§ What you need to do
Write out the items word for word, from the start of the items through the line that contains "window-title: Properties for F:\JavaWorkspace\JJFX\Web… is", and leave the pictures out.

[Saved data entries]
──────
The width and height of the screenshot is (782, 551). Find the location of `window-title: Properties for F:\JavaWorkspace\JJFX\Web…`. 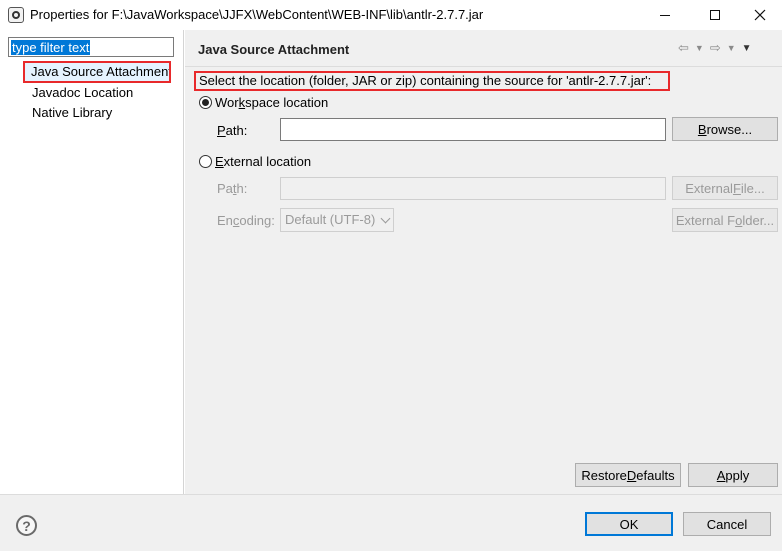

window-title: Properties for F:\JavaWorkspace\JJFX\Web… is located at coordinates (257, 14).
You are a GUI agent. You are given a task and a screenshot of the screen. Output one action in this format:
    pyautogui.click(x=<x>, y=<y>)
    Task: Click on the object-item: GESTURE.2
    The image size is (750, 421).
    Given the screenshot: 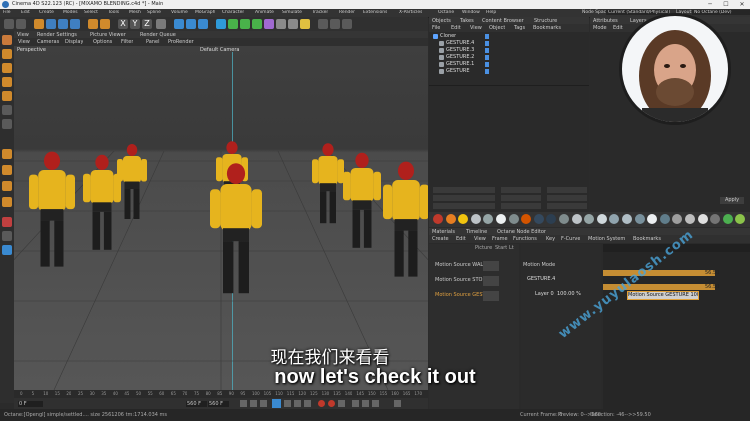 What is the action you would take?
    pyautogui.click(x=460, y=57)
──────
§ Task response
The width and height of the screenshot is (782, 551). Find the location of `window-title: Properties for F:\JavaWorkspace\JJFX\Web…`. 

window-title: Properties for F:\JavaWorkspace\JJFX\Web… is located at coordinates (257, 14).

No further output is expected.